Zwei institutionelle Anleger ringen derzeit um die Macht bei ProSiebenSat1. Verlierer des Spiels drohen die Kleinanleger zu werden. Meine Gedanken zum Thema Übernahmeangebote ...
"We love to entertain you!“ Viele kennen diesen Slogan. Er ist seit Jahren das Markenzeichen von ProSieben. Die Aktie des Mutterkonzerns ProSiebenSat1 bietet derzeit eine ganz eigene Art Entertainment. Auslöser ist ein Bieterkampf zwischen zwei Großaktionären: auf der einen Seite die italienische MediaForEurope (MFE) und auf der anderen Seite die tschechische PPF Group.
Hinter MFE steht die Familie des verstorbenen Ministerpräsidenten und Milliardärs Silvio Berlusconi. Knapp über 30 Prozent an ProSiebenSat.1 nennt sie ihr Eigen. Im März dieses Jahres gab die Gesellschaft ein Übernahmeangebot an alle weiteren Anteilseigner ab. Unter dem damaligen Marktpreis. 5,75 Euro pro Aktie. Und noch ein bisschen – lassen Sie mich das so provokant sagen – „Glasperlen“ obendrauf. Indiskutabel.
Die tschechische PPF Group hält rund 15 Prozent und will ihren Anteil auf 29,99 Prozent erhöhen. Fürs Protokoll: Ab 30 Prozent ist ein Pflichtangebot an alle Aktionäre fällig. PPF bietet sieben Euro pro Aktie. Das bedeutete zum Zeitpunkt der Veröffentlichung des Angebots einen Aufschlag von 17 Prozent auf den Kurs. Mittlerweile notiert ProSiebenSat1 ein wenig über sieben Euro. Auf das unverschämte Angebot folgte das verschämte.
Was ist von der aktuellen Situation und den vorliegenden Angeboten zu halten? Was sollten Aktionäre tun? Machen wir es kurz: Keine der beiden Seiten ist der Freund der Kleinanleger. Das italienische Angebot war eine Unverschämtheit, das aus Tschechien eigentlich ebenso. Wenn ich eine Übernahme anstrebe, dann zahle ich ein gewisses Premium – und da liegen wir nicht bei 17 Prozent. Was ist das Kalkül? Am Ende wird einer – vermutlich PPF – sein Paket an den anderen – also MFE – verkaufen.
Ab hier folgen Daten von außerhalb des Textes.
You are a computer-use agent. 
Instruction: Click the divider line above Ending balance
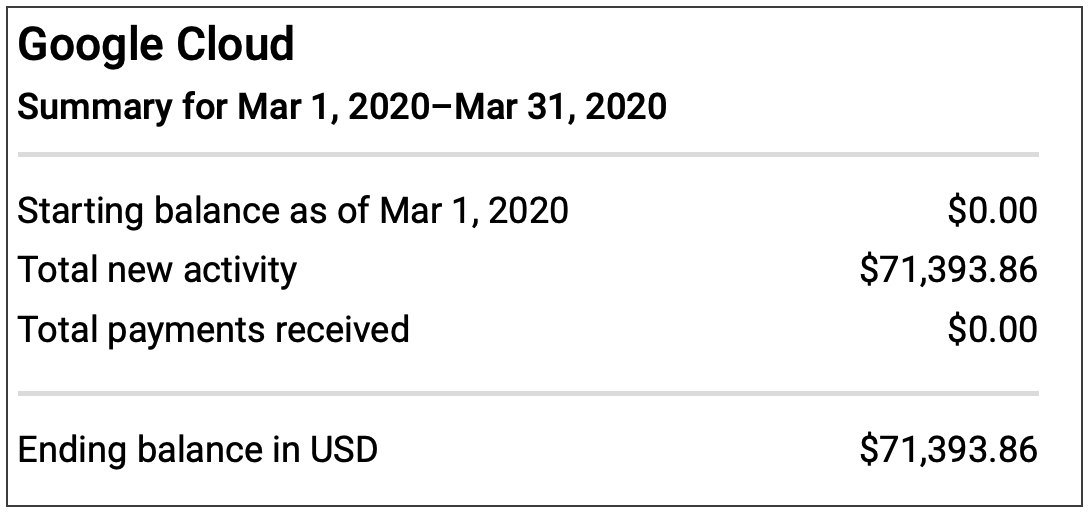[x=528, y=393]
Mit einem netten Aufschlag.
Mein Szenario sieht so aus: Seine aktuell 15 Prozent hat PPF im Frühjahr und Sommer 2023 erworben. Die Kurse lagen damals grob zwischen acht und zehn Euro. Derzeit ist man also im Minus. Mit noch einmal rund 15 Prozent zu 7,50 Euro könnte man sich verbilligen. Ich gehe davon aus, dass PPF ein Paket von knapp 30 Prozent an ProSiebenSat1 problemlos für acht, neun oder mehr Euro an MFE verkaufen könnte. Die Italiener hätten schlagartig die Kontrolle über das Unternehmen und PPF seine Position mit Gewinn verkauft. Alle glücklich – nur die Kleinanleger nicht.
Die sind bei diesem Papier gebeutelt genug. Das Management hat in der Vergangenheit keinen guten Job gemacht. Natürlich waren die Rahmenbedingungen nicht gut. Die Branche ist in einer System- und Strukturkrise – aber andere haben sich deutlich besser geschlagen.
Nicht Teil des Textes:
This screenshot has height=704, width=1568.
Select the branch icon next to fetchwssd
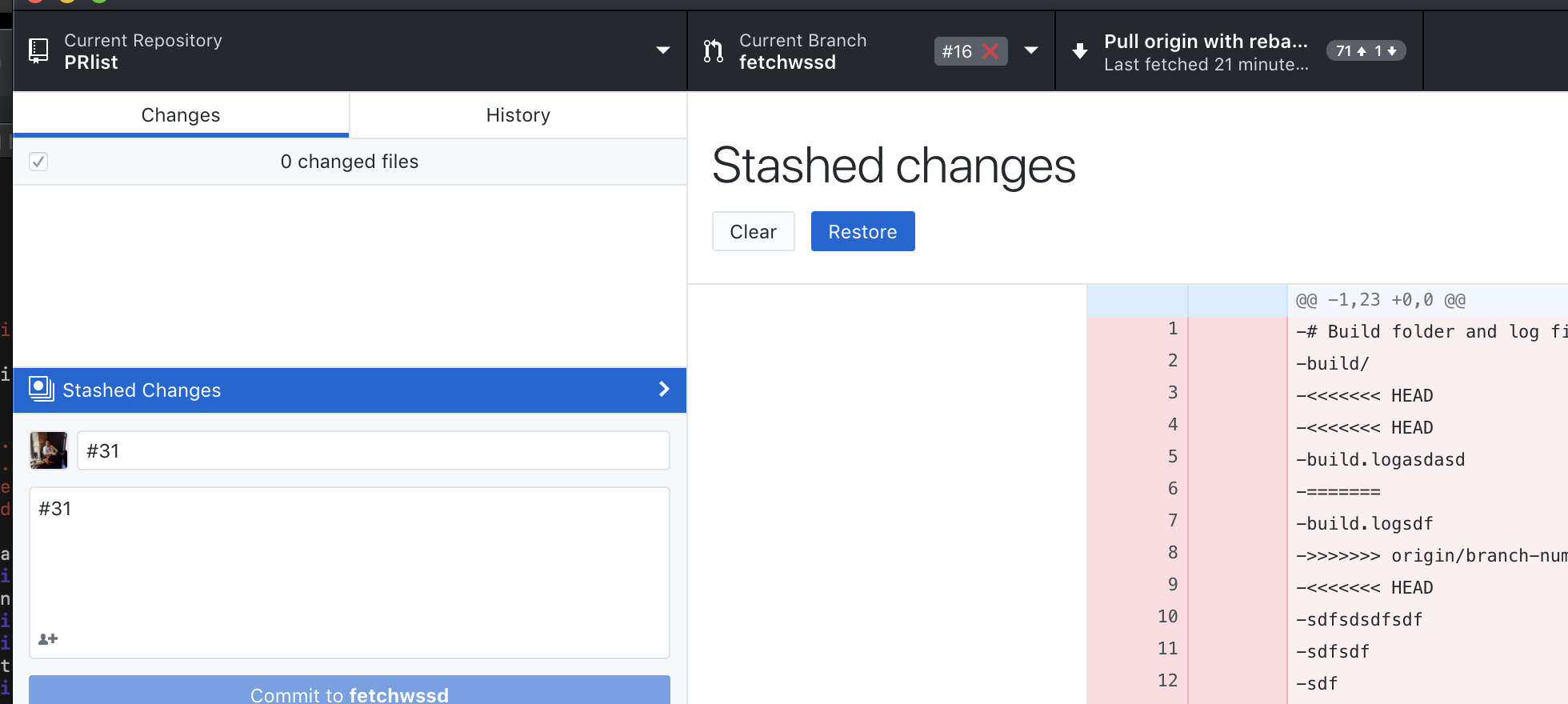pos(712,50)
Ich habe auch Aktien von ProSiebenSat.1. Und wie den meisten Aktionäre da draußen hat mir die Entwicklung der letzten Jahre nur wenig Spaß bereitet. Kurse von knapp 50 Euro, die Ende 2015 markiert wurden, sind ganz weit weg. Seit Jahren kannte der Wert nur eine Richtung: nach Süden. Erst in den letzten Monaten zeigte sich so eine Art Bodenbildung. Auch das gar nicht einmal so unspannende Beteiligungsportfolio des Unternehmens rückte wieder ein wenig mehr in den Fokus. Und jetzt sollen die „Free-Float-Aktionäre“ zu Tiefstkursen „entsorgt“ werden, damit zwei Milliardenkonzerne ihren Spaß haben. Da fällt mir das Wort „Kanonenfutter“ ein. Mit mir nicht! Strengt Euch mal ein bisschen mehr an!
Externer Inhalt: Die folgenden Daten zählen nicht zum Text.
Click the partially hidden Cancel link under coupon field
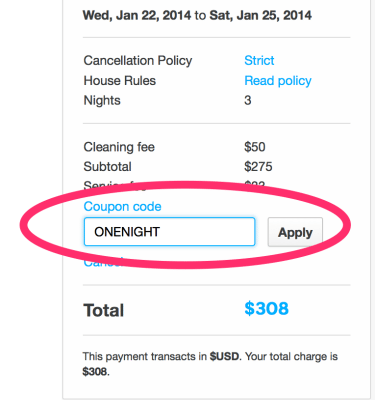This screenshot has height=400, width=375. point(103,262)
Hinweis auf Interessenkonflikte:
Der Vorstand und Mehrheitsinhaber der Herausgeberin Börsenmedien AG, Herr Bernd Förtsch, ist unmittelbar und mittelbar Positionen über die in der Publikation angesprochenen nachfolgenden Finanzinstrumente oder hierauf bezogene Derivate eingegangen, die von der durch die Publikation etwaig resultierenden Kursentwicklung profitieren können: ProSiebenSat.1.